METHODS A total of 158 children with mycoplasma pneumonia were enrolled in our hospital from Feb. 2013 to Mar. 2017. They were randomly divided into observation group and control group (n = 79). Both groups received routine treatment, based on which the observation group received atomization inhalation of pulmicort respulas with continuous treatment for 7d. The fever time, lung rales disappearance time, cough disappearance time and chest pain returned to normal time of the two groups were recorded, and the lung function in children was detected. The main parameters included tidal volume (V-T), inspiratory midvio / expiratory flow velocity ratio (MTIF/MTEF), tidal peak expiratory flow rate (TEF25/PTEF), peak time ratio (t-PTEF / t-E), soluble intercellular adhesion molecule-1 (sICAM-1), insulin-like growth factor-1 (IGF-1) and pulmonary surfactant-associated protein A (SP-A) were detected, and the curative effects were evaluated.

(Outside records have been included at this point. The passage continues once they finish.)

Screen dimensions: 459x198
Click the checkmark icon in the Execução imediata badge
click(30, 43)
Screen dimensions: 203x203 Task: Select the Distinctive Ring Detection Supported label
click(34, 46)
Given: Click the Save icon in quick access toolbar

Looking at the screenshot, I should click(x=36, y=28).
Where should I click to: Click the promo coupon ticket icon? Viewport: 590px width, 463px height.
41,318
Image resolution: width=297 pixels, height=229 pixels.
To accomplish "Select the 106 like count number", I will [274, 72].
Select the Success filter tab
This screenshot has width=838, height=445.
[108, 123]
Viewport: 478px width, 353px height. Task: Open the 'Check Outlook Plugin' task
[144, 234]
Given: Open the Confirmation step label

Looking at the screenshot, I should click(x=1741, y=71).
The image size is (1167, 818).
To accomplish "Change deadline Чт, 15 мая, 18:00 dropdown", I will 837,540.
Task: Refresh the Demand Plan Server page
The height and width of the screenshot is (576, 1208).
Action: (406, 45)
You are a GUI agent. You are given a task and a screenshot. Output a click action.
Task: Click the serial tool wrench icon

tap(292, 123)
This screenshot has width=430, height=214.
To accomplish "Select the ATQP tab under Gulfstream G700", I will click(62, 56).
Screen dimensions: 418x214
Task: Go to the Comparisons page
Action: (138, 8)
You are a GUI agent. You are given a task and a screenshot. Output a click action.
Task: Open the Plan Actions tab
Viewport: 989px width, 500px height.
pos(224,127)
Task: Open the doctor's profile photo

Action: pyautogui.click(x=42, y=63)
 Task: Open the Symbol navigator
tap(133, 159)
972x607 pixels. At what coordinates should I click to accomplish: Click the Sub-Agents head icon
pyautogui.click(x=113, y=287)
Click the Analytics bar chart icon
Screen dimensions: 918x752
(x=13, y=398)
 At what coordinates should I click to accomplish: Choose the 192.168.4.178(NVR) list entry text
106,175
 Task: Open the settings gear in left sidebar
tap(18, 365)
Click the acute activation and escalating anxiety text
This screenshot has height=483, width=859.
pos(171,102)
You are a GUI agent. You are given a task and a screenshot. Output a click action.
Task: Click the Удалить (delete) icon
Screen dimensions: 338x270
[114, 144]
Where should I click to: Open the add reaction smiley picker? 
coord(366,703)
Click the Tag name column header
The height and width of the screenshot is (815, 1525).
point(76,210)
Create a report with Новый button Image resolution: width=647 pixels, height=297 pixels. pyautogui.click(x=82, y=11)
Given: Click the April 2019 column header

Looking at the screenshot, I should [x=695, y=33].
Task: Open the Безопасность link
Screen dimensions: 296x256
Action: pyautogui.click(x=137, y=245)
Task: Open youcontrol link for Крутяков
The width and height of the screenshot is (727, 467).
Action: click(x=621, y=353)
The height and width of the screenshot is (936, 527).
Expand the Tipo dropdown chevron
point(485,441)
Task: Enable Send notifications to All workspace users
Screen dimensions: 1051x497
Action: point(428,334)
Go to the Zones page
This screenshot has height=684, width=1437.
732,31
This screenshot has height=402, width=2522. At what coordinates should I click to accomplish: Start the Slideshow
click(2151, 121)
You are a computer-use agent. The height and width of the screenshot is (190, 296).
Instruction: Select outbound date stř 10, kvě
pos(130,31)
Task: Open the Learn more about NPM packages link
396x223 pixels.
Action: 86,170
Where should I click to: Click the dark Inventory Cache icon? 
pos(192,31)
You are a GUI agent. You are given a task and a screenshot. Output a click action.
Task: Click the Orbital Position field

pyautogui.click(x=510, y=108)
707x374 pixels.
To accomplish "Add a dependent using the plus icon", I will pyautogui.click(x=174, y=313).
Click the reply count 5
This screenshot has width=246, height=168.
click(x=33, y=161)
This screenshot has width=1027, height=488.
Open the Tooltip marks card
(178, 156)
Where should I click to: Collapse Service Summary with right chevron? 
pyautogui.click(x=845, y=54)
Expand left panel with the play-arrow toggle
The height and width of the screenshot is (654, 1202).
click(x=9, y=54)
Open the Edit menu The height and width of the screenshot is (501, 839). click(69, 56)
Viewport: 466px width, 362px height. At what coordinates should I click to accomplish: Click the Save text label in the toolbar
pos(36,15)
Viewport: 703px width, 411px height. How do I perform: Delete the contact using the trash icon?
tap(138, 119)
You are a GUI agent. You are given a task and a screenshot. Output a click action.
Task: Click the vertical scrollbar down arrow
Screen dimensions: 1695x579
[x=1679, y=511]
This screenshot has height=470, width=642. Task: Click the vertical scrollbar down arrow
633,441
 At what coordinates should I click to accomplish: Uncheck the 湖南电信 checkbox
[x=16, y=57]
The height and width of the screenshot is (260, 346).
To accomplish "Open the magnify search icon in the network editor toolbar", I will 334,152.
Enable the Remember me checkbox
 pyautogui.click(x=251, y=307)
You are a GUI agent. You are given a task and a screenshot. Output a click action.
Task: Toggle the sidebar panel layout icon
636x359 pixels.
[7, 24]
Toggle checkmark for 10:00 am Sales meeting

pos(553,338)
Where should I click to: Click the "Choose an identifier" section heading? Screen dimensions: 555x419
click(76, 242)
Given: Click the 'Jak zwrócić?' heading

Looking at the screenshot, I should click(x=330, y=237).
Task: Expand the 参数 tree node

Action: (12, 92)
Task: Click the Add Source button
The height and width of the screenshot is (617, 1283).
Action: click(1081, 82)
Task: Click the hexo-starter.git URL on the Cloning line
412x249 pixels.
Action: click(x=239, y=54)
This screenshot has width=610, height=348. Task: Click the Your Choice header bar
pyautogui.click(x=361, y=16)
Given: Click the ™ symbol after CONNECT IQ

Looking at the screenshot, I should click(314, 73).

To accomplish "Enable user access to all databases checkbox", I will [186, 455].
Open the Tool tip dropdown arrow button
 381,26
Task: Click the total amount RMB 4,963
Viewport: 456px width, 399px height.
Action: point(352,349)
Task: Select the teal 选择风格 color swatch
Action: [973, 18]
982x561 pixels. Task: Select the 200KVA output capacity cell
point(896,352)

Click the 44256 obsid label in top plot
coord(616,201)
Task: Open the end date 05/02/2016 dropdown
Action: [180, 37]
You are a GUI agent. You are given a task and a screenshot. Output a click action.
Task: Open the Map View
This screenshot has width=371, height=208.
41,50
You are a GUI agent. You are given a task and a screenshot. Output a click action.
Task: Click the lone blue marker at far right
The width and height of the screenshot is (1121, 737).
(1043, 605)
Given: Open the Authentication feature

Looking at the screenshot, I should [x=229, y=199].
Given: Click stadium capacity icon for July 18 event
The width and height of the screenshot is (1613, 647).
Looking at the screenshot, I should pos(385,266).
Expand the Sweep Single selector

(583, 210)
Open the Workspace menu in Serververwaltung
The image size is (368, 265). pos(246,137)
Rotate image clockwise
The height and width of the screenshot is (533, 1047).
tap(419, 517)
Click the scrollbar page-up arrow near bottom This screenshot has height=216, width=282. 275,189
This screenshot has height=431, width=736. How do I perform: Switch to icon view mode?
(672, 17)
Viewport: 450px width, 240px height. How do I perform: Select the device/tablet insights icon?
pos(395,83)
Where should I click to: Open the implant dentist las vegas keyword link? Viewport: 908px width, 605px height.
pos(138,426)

RESULTS The time of fever, the disappearance time of pulmonary rales, the disappearance time of cough and the time to recovery of chest radiograph in experimental group were all significantly lower than those in control group (
P<0.05). After treatment, VT, TEF25/PTEF and t-PTEF/tE in experimental group were (12.86±1.58) ml/kg, (0.79±0.10)% and (46.32 ± 5.18)%, which were significantly higher than those in control group (
P<0.05). After treatment, the levels of sICAM-1 (119.5±15.78) and SP-A (8.25±3.15) in experimental group were significantly lower than those in control group (
P< 0.05). The serum IGF-1 level in experimental group was (178.35±18.95), which was significantly higher than that of control group (
P<0.05). The efficacy of experimental group was significantly better than that of control group (
P<0.05).
CONCLUSION Pulmicort respulas in the treatment of mycoplasma pneumoniae can effectively regulate the levels of serum sICAM-1, IGF-1 and SP-A in children, improve the pulmonary function of children, and promote the improvement of clinical symptoms.